Keep the X pipe, and put some freeflowing mufflers on it. Straight pipes sound like crap, unrestrictive mufflers will make it loud but have a nice tone to it. Cherry bombs are for 60's cars, not 06s. A V-8 will never sound ricey, it just can't happen, they sound good with bad exhausts...


----------



## Bluegoat05 (Mar 22, 2010)

youtube is your friend!! what kind of cats do you have stock or high flow because high flow will make it louder too.. straight pipes will make it a LOT louder but on the down side, for some people, it tends to pop on decel. and last but not least get more free flowing mufflers or better yet delete.


----------



## speedfeed (May 16, 2010)

Bluegoat05 said:


> youtube is your friend!! what kind of cats do you have stock or high flow because high flow will make it louder too.. straight pipes will make it a LOT louder but on the down side, for some people, it tends to pop on decel. and last but not least get more free flowing mufflers or better yet delete.

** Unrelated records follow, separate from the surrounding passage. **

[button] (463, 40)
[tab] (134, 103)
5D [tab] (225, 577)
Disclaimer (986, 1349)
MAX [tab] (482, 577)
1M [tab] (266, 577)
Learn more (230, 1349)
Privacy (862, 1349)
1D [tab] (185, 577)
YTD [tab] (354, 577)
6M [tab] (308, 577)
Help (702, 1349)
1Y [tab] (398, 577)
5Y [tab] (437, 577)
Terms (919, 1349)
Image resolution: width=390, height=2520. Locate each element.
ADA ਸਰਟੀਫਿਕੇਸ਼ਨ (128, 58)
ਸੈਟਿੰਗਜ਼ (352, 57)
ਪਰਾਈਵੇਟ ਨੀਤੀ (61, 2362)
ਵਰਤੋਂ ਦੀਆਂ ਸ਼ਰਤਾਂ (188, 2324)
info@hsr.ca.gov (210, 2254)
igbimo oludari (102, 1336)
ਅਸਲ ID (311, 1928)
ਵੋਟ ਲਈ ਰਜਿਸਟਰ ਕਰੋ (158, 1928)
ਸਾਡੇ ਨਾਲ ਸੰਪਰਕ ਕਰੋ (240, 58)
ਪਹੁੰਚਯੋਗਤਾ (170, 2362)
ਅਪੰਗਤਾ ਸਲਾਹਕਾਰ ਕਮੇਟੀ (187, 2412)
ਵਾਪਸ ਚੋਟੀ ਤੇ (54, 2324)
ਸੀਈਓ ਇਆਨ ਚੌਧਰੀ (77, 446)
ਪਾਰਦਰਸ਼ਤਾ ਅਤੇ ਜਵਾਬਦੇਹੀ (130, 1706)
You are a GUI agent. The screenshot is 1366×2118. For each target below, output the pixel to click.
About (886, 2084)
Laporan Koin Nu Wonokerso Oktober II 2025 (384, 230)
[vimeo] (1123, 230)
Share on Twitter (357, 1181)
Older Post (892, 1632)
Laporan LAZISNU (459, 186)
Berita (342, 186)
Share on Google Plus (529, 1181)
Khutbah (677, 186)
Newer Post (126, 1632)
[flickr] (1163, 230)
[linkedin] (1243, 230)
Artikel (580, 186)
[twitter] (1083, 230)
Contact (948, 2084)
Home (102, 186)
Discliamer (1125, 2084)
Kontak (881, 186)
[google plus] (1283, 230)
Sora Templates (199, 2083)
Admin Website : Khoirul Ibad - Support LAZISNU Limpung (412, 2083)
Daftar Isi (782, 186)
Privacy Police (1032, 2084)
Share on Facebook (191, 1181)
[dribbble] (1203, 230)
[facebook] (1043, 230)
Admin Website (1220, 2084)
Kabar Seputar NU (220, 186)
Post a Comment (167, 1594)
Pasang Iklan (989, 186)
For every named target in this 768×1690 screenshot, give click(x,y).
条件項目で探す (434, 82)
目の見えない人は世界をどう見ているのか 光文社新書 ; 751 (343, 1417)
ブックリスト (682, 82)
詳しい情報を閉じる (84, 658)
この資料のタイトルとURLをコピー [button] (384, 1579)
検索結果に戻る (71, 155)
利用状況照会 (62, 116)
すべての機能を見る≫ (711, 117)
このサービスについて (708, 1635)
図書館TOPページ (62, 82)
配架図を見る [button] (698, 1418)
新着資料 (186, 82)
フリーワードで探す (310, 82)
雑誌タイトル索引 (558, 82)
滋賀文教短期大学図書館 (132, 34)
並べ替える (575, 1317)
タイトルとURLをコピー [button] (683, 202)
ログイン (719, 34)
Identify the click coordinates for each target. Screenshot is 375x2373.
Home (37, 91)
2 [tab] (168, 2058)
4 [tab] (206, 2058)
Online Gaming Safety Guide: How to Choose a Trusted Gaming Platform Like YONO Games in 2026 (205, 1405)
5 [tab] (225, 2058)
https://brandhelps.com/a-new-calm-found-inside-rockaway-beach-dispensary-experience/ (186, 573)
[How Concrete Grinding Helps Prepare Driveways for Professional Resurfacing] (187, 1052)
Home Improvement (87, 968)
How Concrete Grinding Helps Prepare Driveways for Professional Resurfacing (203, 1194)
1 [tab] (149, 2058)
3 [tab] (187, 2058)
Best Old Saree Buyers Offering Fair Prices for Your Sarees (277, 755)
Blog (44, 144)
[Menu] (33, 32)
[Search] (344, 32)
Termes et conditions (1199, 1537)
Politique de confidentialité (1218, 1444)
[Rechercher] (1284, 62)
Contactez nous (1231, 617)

I have long tube headers, high flow cats and corsa sport exhaust, I actually like the sound of this GTOs exhaust 



, I messaged the uploader to ask him what his setup is, but haven't got a response yet.


----------



## nmarino91 (May 5, 2010)

i have an 06 with slp LT, high flow cats and just resonators. it is really loud. just an idea 
Slp Headers, Side Exit, Predator tune, 15K Hids Much more to come


----------



## jpalamar (Jul 22, 2008)

Loud does not always equal better. IE we have a 2 local goats with SLP headers, SLP catted mids, and SLP LM1 and they sound like poop and are retard loud.


----------



## Nightmare2003 (Jan 4, 2010)

I have JBA short headers, normal cats, straight pipes through into glass packs. I would suggest not doing the glass packs and going for no mufflers if you want it louder, although a good set of mufflers like the SLP LM1's. The glasspacks are pretty loud, but...they sound weird, to describe it at best. That, and cruising at 75+ they make a funny bumbling buzzing sound. I blew the packing out of mine while racing a corvette up a mountain road and they sound better, but still kind of unusual. 
At the moment I'm looking at doing long tubes to straight pipes, over to the spintech side exit exhaust. If you want it to be louder for you, in that you enjoy the sound, than I'd suggest doing a similar set up. I'm 75% deaf in my left ear so I "need" (lol...or just really enjoy) a loud as possible exhaust set up. If that's not loud enough I'm going to maintain the side exit but delete the mufflers and run pipes out the side. 
As well, you can always do the engine work to make it louder and faster.


----------



## Nightmare2003 (Jan 4, 2010)

As a side note, if you somehow manage to make your GTO or any V8 sound like a rice rocket, please post it. Either you're going to have the loud, shrill screech of a italian / european flat plane V-8 or the classic American muscle sound. The closest I've heard to ricey was...I believe it was a 2005, but a Maserati Quattroporte that some dude did a bubba exhaust to. Still didn't come close to sounding as awful as a civic with a fart can attached to it.


----------



## 87GN06GTO07IRL (Aug 10, 2009)

You might like a h-pipe and deletes.


----------



## Gotagoat (Jan 6, 2006)

I have stock back to Afterburners on my '05. I've had them on long enough to know that I like the sound a lot. Loud enough but not obnoxious. Just the right amount of pop on upshift and decel. Very healthy sounding.


----------



## Poncho Dan (Jun 30, 2009)

speedfeed said:


> I currently Have* Corsa Sport* exhaust and *long pipe headers* on my 05 GTO, *I really would like to make it louder,*


Are you crazy? Your combo is about as loud as it gets, barring open cutouts.


----------